◆ **ACTIVITY**
If a line below contains "computer", count it; then state how many such lines there are, and nothing else.

((

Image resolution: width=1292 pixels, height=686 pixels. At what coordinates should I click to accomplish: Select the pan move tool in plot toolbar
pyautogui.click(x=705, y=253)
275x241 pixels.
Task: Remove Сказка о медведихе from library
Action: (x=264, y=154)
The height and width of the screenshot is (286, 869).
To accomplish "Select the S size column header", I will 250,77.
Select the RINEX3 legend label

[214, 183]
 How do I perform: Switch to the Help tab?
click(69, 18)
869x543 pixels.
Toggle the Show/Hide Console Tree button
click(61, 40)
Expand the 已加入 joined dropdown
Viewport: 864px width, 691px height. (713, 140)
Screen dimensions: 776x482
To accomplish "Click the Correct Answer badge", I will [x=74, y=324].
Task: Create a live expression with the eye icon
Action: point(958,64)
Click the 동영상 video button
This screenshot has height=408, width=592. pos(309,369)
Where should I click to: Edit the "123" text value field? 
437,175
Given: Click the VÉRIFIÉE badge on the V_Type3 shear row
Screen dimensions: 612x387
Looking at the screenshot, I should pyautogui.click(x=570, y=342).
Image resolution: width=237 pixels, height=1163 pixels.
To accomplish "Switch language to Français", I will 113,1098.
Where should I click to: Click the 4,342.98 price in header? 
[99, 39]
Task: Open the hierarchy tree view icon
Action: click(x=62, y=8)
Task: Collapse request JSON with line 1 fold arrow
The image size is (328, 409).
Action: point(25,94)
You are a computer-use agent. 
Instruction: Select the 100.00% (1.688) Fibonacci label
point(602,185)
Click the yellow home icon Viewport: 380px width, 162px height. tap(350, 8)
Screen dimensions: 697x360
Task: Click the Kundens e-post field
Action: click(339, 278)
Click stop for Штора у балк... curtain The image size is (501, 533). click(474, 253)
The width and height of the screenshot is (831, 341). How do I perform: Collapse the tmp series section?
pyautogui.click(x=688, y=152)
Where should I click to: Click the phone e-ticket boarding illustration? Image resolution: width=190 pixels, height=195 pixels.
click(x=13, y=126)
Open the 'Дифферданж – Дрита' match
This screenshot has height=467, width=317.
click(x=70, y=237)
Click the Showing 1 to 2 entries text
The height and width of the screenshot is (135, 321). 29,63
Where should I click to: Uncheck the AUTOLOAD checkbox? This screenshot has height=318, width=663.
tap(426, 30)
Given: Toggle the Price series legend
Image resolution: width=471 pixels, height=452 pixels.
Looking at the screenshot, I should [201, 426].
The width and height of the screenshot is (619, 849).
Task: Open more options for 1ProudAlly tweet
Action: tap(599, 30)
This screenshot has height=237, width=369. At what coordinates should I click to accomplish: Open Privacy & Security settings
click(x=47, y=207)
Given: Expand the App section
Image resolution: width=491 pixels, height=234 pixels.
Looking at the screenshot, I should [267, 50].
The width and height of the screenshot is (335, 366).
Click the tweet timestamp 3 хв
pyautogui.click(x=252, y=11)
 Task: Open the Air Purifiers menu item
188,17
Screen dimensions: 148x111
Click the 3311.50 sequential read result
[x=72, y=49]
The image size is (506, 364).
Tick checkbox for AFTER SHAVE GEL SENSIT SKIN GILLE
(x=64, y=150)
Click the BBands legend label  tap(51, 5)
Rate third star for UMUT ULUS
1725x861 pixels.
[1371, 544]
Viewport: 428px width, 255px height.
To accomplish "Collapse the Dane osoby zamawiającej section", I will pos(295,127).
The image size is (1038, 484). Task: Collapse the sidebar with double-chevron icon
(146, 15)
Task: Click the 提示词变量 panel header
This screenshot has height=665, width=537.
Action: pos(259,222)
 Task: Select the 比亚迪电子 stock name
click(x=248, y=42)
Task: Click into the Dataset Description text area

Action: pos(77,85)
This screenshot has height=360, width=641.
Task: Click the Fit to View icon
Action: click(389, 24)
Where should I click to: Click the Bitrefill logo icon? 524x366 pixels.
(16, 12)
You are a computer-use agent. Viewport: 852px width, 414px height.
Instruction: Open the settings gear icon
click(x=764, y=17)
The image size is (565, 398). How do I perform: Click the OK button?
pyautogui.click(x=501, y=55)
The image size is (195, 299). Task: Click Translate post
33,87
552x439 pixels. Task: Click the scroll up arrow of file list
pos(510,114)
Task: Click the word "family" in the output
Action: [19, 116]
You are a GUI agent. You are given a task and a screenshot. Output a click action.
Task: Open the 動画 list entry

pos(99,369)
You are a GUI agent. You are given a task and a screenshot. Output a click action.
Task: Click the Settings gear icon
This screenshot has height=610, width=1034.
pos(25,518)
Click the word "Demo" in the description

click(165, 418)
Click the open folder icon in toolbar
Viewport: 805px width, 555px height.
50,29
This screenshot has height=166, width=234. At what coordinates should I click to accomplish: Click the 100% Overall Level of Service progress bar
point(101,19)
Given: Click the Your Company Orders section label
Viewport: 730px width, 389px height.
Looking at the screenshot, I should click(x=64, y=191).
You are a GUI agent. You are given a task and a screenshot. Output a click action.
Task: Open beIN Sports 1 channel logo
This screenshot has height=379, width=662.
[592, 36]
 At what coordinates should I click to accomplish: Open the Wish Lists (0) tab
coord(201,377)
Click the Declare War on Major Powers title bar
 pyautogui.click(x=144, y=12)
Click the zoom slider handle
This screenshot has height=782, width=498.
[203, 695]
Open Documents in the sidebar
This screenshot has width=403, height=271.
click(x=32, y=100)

))

◆ **EXERCISE RESULT**
2